Sylvia’s Result: Team Christina

When I first lay eyes on teeny tiny IJ Quinn, my heart leaps at the thought that I might’ve found a roommate for Brendan Mahone in the Voice-edition Polly Pocket Playhouse of my dreams.

IJ (I’m assuming that stands for Indiana Jones) is a pig farmer with an unusually high, almost girlish voice. He takes on an appropriately androgynous song, “Virtual Insanity,” in a register that switches back and forth from masculine to feminine in a Michael Jackson-y style that kind of works for me.

Unfortunately, the judges aren’t impressed by IJ’s range. It’s back to the farm with him, where at least someone appreciates his talents.

IJ’s Result: Team Nobody

Carson Daly hand-delivers an invite to the blind auditions to Charlie Rey, who works on cars alongside his father in the family smog shop. Charlie goes full Bublé, crooning a pleasant (if slightly bland) version of “Home.” For reasons I can’t explain, Charlie’s performance drives the female members of the audience into hysterics, his voice having apparently instantaneously impregnated all of them.

Charlie’s Result: Team Blake

(Fun fact: this parenthetical marks my first and, fingers crossed, last mention of Christina Milian this season.)

Amanda Brown grew up listening almost exclusively to gospel — until, she says, the first time she heard Radiohead — and has performed as a background singer for Adele. Like Alexis Marceaux, Amanda has a Girls look about her, albeit in an alternate universe where someone had reminded text Lena Dunham that non-Caucasian women also exist.

Amanda’s fun, wild cover of the Zutons-via-Amy Winehouse’s “Valerie” wins her a spot on Team Cee Lo. (I think her fabulous neon lipstick and hammer pants helped, too.)

Amanda’s Result: Team Cee Lo

(REVELATION: CEE LO’S COCKATOO HAS A TWITTER ACCOUNT. I can die now; this world has no wonders left to show me.)

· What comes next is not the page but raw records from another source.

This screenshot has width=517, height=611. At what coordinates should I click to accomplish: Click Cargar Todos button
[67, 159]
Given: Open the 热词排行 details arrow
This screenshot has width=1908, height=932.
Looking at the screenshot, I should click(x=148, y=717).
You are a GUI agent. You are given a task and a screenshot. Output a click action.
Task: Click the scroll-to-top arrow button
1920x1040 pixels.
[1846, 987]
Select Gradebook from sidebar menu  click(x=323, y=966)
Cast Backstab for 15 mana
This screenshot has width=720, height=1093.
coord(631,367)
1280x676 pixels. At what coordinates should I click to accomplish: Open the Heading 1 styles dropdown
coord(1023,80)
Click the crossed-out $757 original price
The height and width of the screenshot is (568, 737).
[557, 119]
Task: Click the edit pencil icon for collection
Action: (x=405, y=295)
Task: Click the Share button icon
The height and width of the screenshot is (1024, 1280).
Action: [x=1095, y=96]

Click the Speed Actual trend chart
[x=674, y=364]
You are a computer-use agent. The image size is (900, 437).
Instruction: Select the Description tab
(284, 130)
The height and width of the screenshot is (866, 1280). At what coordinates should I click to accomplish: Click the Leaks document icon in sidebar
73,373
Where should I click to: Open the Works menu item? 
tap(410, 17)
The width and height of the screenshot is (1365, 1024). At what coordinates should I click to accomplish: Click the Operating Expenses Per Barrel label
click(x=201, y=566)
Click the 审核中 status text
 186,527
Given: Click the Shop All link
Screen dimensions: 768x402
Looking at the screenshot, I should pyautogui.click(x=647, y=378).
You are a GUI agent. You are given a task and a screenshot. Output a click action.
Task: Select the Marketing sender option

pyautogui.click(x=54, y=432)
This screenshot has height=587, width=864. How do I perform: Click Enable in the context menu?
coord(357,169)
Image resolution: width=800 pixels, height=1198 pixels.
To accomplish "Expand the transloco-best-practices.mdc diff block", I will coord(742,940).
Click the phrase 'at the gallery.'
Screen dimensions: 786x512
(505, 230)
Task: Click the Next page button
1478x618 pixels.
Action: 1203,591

A veteran cruise ship entertainer, Yolanda Barber has been singing for more than four decades, though lately she’s had to moonlight (daylight?) as a school bus driver. At 55, she is this season’s oldest contestant — sorry, Lorraine Ferro.

Yolanda’s version of the ballad “Get Here” proves that hers is the controlled, expressive voice of a true diva. But despite her undisputed talent, the judges don’t bite, growing ever more conservative now that only a few spots on each team remain.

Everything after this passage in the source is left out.